**Activity**
Please print the line that holds "The height and" and each line after it to the end of the data, word for word, without any pictures.

(Source records)
:::

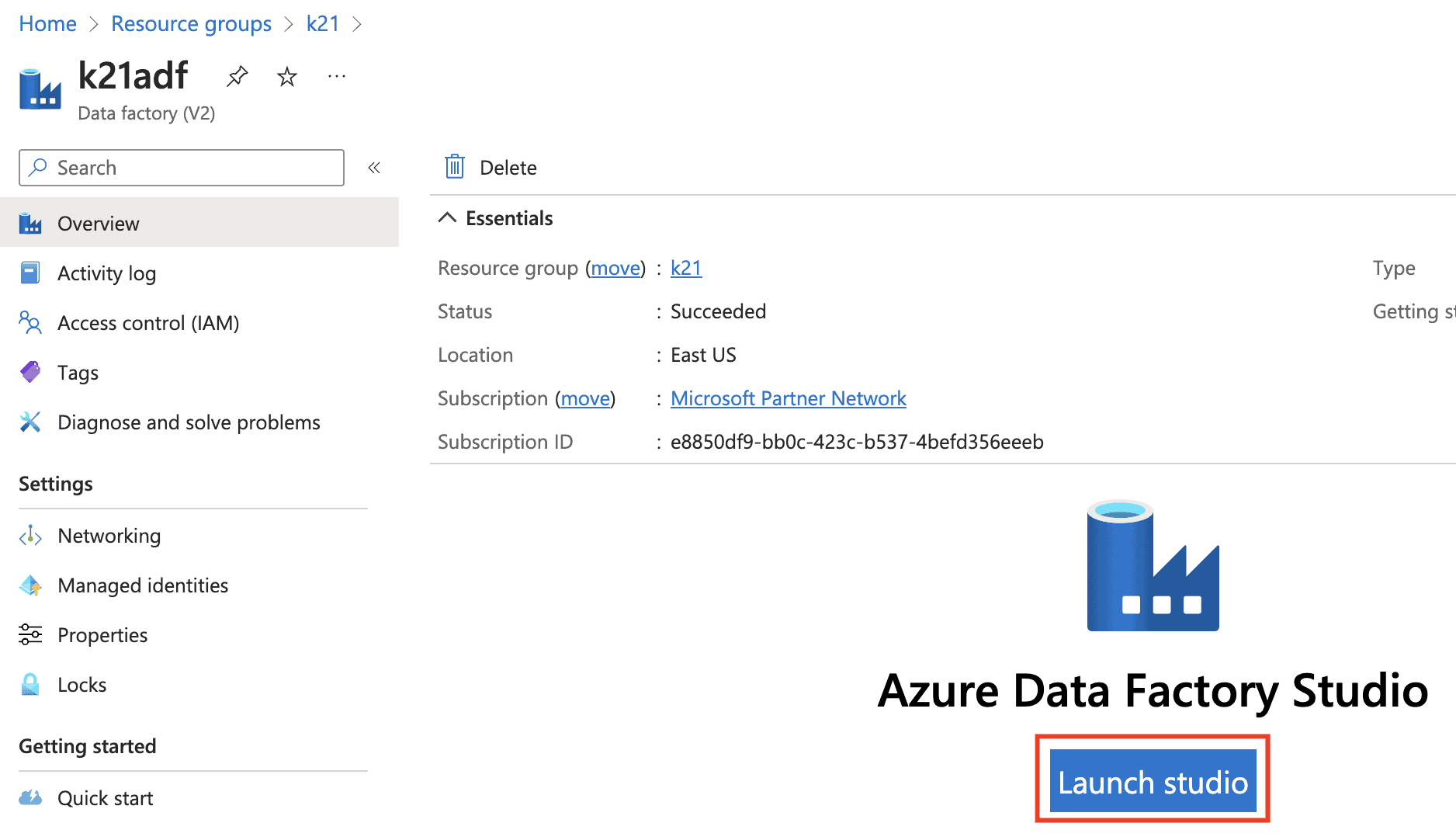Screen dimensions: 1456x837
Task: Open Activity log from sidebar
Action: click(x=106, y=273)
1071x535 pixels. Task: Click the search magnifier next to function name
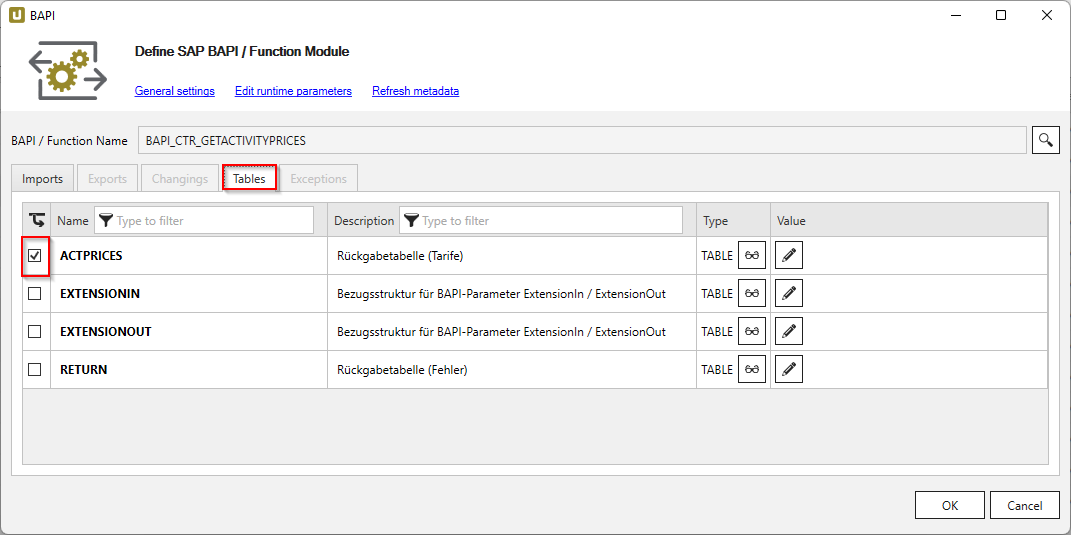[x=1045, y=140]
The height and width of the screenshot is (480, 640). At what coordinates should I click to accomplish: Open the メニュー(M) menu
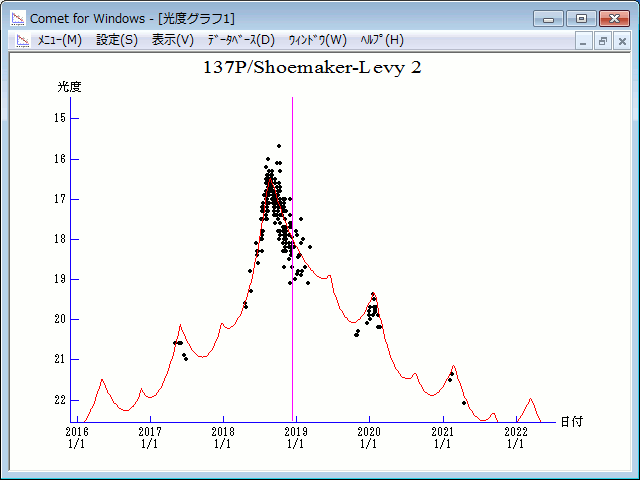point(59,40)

:::

**Response to this task**
The height and width of the screenshot is (480, 640). At what coordinates should I click to accomplish: Open the メニュー(M) menu
point(59,40)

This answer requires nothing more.